One can think of examples where this might be true. Let's say I'm the art director at a Vanity Fair magazine, and I ask Midjourney to create me a fashion photo "in the style of Annie Leibovitz" which I then use in the magazine instead of hiring Annie Leibovitz to take the photo.
In that case, you might say the Art Director "took work away" from Leibovitz by using the AI photo instead, because this is a case where a commercial magazine, with the budget to hire Leibovitz, could have actually hired her to do the job.
Similarly, there are countless commercial illustrators who make their living producing work for magazines or other media, who could rightly object if an editor created an illustration "in the style of illustrator x" from an AI engine instead of actually hiring illustrator x to do the job.
To me, this concern only seems to arise when two conditions are met, (a) the artist is alive and still working, and (b) it's a commercial media job where there is actually a budget to hire such work.
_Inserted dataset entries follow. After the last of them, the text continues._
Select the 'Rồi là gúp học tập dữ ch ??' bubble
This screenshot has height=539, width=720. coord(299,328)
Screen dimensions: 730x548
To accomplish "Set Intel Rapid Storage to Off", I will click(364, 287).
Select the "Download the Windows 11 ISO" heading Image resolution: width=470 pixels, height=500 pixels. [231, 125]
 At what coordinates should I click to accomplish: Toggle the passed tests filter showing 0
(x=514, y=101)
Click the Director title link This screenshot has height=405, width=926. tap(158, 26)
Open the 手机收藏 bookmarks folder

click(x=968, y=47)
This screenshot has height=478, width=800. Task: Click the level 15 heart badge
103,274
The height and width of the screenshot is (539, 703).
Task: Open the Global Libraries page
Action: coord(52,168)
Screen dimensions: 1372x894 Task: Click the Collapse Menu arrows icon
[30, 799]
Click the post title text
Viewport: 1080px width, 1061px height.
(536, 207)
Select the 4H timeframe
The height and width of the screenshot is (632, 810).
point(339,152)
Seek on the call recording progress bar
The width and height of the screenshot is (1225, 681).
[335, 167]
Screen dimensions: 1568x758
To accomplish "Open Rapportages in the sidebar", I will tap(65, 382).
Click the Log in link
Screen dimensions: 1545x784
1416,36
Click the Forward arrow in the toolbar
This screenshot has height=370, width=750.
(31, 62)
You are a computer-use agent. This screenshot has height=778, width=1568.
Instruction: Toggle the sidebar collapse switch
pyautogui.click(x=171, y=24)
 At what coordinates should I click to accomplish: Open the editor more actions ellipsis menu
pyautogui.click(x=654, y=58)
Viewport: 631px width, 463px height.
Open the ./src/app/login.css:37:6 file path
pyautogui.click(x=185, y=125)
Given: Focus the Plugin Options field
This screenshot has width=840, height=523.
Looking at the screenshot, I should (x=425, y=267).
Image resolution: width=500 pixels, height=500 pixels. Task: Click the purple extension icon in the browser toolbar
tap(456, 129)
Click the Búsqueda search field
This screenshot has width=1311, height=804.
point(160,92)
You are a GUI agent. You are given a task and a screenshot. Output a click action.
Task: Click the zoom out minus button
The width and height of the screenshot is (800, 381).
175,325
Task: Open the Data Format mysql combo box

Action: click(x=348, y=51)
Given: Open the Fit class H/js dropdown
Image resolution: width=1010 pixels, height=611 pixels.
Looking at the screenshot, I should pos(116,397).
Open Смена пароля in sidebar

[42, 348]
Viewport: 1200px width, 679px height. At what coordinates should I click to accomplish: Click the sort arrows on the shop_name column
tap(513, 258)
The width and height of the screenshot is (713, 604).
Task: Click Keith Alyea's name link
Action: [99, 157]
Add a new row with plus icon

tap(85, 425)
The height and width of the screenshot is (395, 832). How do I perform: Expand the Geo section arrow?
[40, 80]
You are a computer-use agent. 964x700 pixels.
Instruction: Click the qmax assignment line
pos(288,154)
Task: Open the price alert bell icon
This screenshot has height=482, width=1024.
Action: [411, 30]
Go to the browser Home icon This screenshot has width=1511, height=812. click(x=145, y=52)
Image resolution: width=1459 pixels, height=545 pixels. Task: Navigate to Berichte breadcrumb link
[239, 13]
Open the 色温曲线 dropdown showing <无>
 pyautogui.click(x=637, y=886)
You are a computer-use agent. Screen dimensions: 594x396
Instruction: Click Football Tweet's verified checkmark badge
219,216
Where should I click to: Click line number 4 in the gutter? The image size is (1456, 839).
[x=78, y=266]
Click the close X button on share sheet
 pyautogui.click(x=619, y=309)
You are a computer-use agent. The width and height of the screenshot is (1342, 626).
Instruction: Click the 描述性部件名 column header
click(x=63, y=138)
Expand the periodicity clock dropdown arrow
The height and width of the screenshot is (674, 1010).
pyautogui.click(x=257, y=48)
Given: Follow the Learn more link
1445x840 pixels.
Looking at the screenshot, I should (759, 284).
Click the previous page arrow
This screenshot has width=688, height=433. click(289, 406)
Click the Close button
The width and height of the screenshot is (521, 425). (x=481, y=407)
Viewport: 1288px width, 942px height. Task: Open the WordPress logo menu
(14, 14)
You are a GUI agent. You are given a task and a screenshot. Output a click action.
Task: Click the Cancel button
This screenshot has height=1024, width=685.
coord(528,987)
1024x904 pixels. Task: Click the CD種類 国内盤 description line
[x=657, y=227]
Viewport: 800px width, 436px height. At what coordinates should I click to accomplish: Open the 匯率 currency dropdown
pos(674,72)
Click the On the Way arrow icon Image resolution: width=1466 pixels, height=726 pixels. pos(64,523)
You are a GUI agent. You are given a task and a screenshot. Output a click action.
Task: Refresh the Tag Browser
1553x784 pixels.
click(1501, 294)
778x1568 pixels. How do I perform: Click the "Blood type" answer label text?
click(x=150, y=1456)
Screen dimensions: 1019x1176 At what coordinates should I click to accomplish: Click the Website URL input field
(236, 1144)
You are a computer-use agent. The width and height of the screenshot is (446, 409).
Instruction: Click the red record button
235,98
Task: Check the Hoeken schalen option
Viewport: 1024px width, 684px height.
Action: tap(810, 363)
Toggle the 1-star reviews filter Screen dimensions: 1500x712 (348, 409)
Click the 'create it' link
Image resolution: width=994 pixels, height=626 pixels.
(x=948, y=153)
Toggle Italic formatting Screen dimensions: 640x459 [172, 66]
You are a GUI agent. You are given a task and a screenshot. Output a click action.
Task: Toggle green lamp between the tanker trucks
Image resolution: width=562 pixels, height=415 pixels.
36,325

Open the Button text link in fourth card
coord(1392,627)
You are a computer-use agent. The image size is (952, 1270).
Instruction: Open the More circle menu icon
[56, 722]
In all other conditions, I don't think this concern really applies, as in the kind of work most of us do, where we are creating images for our own pleasure, or possibly for sharing online for free, with no commercial implications. When you or I say "in the style of artist x" and share the result on Instagram, we were never going to hire artist x in the first place, so we haven't taken a job away from them.
But I'm still a bit uncomfortable citing the name of just one living artist or photographer in my prompts. I prefer using a combination of artists ("in the style of x, y, and z"), or citing only historical artists who are no longer working.
For now I see this ethical issue existing on a sliding scale, depending on how you intend to use the images you create:
Q. Is it ethical to cite living artists to influence the style of an image?
Images for personal pleasure — No concern
Images for sharing with friends — Small concern
Images for non-commercial publication — Moderate concern
Images for commercial publication — To be avoided. Hire the artist.
This is a question I'm still wrestling with, as I become more familiar with how much the style of a cited artist actually influences the final work. I intend to revisit this question as I experiment more and as the AI systems evolve. I'll write more on this in the future.